Monchi ha scommesso su di lui, ma neppure troppo: contratto per un solo anno, tra due settimane sarebbe libero. E invece sarà rinnovato: il ragazzo prodigio del calcio turco ha superato i pregiudizi che lo avevano accompagnato la scorsa estate. Arrivato a Trigoria a 29 anni, aveva già in tasca l'abilitazione Uefa Pro, come a dire che avrebbe già potuto allenare in serie A: nella foto della consegna dei diplomi era con un compagno di corso come Thierry Henry, sui social si trovano spessissimo foto con il suo grande amico Lukas Podolski, conosciuto ai tempi del Gala, e negli ultimi mesi, per evidenti motivi, con il connazionale Cenzig Ünder, con cui va spesso a cena. Giovedì sera il numero 17 della Roma lo ha videochiamato, subito dopo il titolo, quando era negli spogliatoi, e il mister lo ha messo in viva voce, per estendere i complimenti - che ieri sono arrivati anche via twitter, in turco - ai suoi ragazzi. Prima di arrivare a Roma, Tanrivermis era spesso in giro, per aggiornarsi sui club sportivi più importati, dal Chelsea al Benfica, vedeva partite e teneva conferenze. Poteva sembrare un giovane rampante, più attratto dal calcio dei grandi che da quello dei ragazzi. Che invece sotto la sua guida tecnica hanno fatto miglioramenti evidentissimi: la vittoria del campionato, ottenuta giovedì sera a Ravenna battendo 2-0 il Milan in finale, è stata la logica conseguenza. Un corollario del suo lavoro non il fine. «È stata una grande soddisfazione per i ragazzi e per tutto lo staff con cui ho lavorato: siamo molto contenti. Abbiamo lavorato molto sotto l'aspetto tattico, i ragazzi ci hanno messo molto sacrificio e applicazione. E in campo ci hanno messo cuore, e sacrificio».

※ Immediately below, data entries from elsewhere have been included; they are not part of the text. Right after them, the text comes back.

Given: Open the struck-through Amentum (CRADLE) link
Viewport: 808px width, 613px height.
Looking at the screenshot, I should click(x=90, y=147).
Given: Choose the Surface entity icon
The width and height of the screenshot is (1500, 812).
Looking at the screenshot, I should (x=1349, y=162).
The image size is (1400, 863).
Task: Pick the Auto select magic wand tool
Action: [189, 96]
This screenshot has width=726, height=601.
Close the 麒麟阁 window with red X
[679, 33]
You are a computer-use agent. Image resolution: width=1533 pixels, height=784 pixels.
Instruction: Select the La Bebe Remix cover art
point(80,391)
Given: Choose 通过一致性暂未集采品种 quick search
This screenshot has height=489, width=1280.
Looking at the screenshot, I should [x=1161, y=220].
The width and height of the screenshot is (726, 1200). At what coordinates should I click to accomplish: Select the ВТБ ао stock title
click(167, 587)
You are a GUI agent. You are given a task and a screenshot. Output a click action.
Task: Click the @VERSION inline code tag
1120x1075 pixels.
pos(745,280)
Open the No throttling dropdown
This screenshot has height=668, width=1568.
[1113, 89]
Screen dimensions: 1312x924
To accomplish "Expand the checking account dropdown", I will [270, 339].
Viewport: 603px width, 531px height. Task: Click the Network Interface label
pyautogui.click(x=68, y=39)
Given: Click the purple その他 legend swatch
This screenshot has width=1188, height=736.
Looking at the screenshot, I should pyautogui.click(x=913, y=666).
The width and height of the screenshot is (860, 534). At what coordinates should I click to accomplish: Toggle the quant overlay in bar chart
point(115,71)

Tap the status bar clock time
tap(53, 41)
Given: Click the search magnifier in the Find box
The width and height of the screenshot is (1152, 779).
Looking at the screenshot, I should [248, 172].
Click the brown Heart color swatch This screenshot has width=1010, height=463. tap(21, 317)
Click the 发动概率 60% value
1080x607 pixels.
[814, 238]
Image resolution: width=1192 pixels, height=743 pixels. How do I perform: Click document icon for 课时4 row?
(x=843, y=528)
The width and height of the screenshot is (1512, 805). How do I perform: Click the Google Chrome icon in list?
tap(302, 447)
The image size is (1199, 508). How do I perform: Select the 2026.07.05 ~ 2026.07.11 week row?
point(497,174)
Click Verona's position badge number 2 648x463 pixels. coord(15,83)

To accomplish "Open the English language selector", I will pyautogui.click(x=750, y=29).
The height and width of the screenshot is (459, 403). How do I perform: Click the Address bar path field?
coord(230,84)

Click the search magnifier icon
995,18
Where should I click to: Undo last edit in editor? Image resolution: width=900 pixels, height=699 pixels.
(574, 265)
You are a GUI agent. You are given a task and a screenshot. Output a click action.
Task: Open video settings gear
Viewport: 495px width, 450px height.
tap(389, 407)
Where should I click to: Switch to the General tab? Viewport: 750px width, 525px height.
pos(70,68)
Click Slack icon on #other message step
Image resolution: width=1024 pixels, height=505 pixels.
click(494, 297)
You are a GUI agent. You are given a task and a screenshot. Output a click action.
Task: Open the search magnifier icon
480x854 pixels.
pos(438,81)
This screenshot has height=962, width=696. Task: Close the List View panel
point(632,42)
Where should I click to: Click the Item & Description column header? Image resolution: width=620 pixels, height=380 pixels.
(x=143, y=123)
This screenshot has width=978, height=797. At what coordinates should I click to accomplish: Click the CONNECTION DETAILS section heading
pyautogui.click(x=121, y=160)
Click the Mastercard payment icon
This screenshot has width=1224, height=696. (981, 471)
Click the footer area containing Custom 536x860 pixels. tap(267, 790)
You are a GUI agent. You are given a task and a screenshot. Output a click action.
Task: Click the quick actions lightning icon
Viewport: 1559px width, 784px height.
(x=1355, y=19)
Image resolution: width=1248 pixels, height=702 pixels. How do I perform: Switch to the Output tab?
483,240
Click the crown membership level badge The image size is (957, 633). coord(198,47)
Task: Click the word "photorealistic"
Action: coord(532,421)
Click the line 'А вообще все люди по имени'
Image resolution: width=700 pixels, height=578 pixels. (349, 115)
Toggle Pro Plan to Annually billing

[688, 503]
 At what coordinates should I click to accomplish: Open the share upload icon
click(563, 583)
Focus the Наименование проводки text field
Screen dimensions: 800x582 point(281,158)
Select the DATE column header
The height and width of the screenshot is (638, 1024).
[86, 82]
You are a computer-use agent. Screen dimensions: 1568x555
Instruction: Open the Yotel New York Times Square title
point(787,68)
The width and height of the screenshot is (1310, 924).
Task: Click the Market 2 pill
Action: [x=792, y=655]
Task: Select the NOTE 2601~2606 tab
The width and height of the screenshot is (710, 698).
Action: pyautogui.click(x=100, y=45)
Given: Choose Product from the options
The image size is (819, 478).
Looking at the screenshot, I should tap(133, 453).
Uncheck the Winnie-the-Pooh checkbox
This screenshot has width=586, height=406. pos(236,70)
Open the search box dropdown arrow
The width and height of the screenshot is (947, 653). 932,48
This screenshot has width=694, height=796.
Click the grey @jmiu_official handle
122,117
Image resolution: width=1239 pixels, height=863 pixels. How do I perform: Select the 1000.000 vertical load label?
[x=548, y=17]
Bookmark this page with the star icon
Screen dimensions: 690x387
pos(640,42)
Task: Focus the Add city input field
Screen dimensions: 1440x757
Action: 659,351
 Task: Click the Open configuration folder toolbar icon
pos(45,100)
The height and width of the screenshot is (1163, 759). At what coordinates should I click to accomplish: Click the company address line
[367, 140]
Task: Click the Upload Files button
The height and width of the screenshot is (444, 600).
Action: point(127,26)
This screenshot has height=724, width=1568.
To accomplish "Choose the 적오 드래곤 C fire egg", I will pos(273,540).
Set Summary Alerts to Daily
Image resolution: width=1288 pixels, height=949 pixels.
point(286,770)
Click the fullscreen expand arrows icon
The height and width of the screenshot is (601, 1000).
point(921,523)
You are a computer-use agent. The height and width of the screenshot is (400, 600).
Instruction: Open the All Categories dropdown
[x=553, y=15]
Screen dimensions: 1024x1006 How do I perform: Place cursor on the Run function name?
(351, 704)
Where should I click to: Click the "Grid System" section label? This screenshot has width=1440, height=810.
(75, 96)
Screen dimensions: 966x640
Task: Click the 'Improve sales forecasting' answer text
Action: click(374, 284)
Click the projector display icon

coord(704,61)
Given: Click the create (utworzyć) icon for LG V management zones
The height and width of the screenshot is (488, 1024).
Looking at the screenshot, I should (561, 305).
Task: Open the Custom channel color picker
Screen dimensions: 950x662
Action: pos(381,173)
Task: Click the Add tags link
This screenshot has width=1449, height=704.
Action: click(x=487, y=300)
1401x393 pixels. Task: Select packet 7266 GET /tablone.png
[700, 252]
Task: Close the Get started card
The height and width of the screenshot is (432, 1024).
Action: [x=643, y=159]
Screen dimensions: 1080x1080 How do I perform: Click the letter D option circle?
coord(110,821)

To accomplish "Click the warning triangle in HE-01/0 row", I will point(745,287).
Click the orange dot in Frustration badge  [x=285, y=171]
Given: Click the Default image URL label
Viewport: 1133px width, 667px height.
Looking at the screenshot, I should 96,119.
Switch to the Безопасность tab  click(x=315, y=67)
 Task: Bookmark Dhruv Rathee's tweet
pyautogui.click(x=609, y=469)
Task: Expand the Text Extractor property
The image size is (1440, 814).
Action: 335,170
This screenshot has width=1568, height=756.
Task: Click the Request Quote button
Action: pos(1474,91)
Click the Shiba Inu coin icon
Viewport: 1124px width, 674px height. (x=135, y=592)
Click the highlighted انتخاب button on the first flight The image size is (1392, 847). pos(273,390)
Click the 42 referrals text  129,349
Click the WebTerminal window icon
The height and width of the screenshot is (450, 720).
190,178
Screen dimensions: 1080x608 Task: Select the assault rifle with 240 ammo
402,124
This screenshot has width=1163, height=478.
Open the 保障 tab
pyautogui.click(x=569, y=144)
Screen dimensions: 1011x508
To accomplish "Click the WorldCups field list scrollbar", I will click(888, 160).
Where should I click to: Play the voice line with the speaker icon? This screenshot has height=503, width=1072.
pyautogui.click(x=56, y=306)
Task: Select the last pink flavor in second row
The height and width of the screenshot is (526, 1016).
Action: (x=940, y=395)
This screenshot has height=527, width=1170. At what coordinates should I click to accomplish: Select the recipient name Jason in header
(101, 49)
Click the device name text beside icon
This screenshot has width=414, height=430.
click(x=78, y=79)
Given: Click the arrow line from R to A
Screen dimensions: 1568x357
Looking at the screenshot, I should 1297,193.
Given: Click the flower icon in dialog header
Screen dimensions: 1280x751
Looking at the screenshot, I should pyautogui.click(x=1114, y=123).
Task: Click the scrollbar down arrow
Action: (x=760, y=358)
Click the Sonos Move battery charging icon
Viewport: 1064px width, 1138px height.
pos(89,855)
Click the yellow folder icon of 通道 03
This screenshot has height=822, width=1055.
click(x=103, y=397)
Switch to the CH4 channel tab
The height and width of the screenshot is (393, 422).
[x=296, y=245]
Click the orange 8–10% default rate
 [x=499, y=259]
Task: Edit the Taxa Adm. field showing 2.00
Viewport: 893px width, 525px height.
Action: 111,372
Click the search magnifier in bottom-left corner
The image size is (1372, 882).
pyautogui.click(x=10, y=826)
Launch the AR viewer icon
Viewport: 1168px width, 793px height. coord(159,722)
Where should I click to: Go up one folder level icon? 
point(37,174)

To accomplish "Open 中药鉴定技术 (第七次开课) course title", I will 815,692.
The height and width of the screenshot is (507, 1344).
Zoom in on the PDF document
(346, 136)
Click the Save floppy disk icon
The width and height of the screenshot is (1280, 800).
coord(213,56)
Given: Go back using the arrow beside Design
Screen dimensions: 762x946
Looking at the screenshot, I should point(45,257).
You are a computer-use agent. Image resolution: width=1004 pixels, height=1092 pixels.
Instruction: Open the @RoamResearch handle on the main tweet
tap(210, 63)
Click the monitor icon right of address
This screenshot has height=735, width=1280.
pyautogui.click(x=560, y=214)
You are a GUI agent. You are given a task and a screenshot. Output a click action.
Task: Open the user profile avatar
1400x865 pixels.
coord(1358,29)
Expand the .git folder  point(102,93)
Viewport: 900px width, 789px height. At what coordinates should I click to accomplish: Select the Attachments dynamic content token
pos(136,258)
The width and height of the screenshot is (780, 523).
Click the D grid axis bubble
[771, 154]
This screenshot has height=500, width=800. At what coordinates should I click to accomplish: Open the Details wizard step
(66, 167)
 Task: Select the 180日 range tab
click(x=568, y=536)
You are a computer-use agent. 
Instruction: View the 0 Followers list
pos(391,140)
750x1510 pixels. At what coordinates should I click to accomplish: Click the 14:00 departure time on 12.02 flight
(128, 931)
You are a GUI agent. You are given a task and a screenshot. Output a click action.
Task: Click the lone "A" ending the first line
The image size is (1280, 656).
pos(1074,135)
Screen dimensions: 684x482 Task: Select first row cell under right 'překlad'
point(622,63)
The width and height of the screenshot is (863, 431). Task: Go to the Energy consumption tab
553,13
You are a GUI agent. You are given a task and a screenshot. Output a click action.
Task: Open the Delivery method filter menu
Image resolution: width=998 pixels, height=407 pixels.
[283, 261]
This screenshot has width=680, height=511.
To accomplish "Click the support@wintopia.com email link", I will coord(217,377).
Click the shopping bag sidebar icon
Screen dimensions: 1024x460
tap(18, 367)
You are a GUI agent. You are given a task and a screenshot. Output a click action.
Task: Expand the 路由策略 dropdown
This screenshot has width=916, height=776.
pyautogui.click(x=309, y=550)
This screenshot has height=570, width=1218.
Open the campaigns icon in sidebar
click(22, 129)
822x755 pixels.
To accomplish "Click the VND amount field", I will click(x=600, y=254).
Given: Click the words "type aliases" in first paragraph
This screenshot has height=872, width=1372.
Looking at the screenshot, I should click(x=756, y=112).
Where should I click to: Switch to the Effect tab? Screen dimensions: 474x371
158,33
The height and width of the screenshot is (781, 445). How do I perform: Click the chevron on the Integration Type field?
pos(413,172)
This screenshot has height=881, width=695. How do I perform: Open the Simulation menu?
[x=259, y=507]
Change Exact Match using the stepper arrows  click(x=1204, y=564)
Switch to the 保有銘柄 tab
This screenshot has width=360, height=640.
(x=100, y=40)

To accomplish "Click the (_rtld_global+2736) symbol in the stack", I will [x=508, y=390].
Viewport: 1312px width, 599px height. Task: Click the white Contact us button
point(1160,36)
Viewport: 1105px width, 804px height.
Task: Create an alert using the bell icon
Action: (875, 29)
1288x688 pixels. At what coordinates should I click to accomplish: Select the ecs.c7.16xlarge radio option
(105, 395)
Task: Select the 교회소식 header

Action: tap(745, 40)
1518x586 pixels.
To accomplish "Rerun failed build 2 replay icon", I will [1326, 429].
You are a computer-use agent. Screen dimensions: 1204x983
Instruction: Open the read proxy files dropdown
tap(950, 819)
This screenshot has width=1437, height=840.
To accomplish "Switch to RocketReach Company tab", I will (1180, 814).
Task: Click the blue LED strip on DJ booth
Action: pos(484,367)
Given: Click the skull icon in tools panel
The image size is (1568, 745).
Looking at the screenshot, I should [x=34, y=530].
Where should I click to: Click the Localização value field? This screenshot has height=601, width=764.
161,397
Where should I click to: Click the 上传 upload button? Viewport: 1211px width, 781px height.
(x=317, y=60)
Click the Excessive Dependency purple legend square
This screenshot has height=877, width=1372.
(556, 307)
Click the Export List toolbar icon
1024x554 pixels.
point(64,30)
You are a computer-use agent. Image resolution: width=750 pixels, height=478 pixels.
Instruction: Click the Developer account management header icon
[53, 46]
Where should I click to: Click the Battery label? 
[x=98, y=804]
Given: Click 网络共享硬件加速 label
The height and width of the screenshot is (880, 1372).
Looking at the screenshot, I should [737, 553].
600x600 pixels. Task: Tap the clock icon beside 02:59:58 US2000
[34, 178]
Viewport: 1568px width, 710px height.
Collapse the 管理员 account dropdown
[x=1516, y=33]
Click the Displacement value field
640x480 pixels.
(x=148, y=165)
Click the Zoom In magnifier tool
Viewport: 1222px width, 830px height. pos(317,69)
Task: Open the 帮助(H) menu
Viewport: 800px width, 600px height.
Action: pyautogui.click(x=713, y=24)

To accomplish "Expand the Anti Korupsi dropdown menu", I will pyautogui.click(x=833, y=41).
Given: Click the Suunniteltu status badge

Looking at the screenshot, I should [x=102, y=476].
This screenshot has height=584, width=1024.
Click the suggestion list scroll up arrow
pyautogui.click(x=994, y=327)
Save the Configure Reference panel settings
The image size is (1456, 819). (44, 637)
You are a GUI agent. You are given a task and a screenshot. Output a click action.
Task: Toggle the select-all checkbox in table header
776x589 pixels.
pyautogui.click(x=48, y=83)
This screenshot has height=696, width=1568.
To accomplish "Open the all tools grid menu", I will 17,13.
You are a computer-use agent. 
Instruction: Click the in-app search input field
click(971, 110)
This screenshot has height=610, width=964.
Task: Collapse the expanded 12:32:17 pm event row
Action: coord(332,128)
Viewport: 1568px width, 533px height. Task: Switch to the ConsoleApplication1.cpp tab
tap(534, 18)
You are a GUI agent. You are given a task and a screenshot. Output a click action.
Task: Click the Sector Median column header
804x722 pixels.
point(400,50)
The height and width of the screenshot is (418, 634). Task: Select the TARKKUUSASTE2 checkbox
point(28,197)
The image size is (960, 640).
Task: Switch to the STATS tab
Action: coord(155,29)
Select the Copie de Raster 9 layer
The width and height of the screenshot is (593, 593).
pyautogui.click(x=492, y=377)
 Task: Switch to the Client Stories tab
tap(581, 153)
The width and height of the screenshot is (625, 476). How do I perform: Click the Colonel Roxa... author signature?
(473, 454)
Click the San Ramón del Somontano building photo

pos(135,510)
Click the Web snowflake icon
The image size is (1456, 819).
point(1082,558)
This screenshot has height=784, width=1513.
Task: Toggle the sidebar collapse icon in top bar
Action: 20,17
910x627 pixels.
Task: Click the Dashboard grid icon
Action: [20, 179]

La stagione era cominciata, alla prima in casa, con una brutta sconfitta, il Napoli che vinse 3-0 a Trigoria. Pochi giorni fa, in semifinale, quello stesso Napoli lo avete battuto 2-0. Un chiaro segnale che la squadra è cresciuta.
«Mi fa piacere che sia stata notata questa cosa. Quella era la prima partita che avevamo giocato in casa, ma le altre le abbiamo tutte dominate. Anche quella partita persa l'avevamo dominata, con la palla, però c'era tanti aspetti da lavorare sulla tattica difensiva. Giocavamo bene a calcio, ma senza difendere bene. E senza difendere bene, non puoi vincere niente. La difesa è la base: chi sa difendere bene, sa anche attaccare. Ma chi sa solo attaccare, non sa difendere. Abbiamo lavorato su tante cose dell'aspetto difensivo, sull'elastico difensivo e sul pressing alto. E i ragazzi le hanno messe in pratica queste cose. Così quando prendiamo zero gol, o un solo, possiamo dedicarci anche alla fase offensiva: abbiamo tante qualità, e le abbiamo anche migliorate. Ma soprattutto la squadra è cresciuta sul piano difensivo».

Da controllare: potrebbe essere il primo mister che viene dall'estero per vincere un campionato giovanile.
«Non lo sapevo, ma sarebbe un grande onore per me. L'Italia è un grande paese di calcio. Sono molto contento di lavorare qui, e di aver vinto al primo anno, con questo grande gruppo».

Aveva iniziato a studiare l'italiano prima di venire qui...
«Lo scorso anno verso marzo ho avuto l'offerta della Roma, e ho iniziato a studiare. Ma al Galatasaray ho lavorato cinque anni fa con Cesare Prandelli, che ringrazio, e considero un grande mister: con lui ho imparato un po' di italiano, ma poi l'ho dimenticato. E mi sono rimesso a studiare lo scorso anno».

Lei è arrivato con Monchi, che poi è andato via. È una scommissa che ha vinto, l'ex ds...
«Penso di sì. Ma io ringrazio anche il direttore sportivo Francesco Avallone, e il responsabile del nostro settore giovanile Massimo Tarantino. Ma anche Bruno Conti che mi ha mandato dei messaggi negli ultimi giorni. È una bella sensazione riceverli, da una leggenda della Roma. Sono contento per loro».

Mister, cosa vorrebbe fare l'anno prossimo?
«Voglio allenare ancora nel settore giovanile. Non so per quanti anni, ma voglio rimanere ancora qui. Magari passando a diversi livelli, negli anni».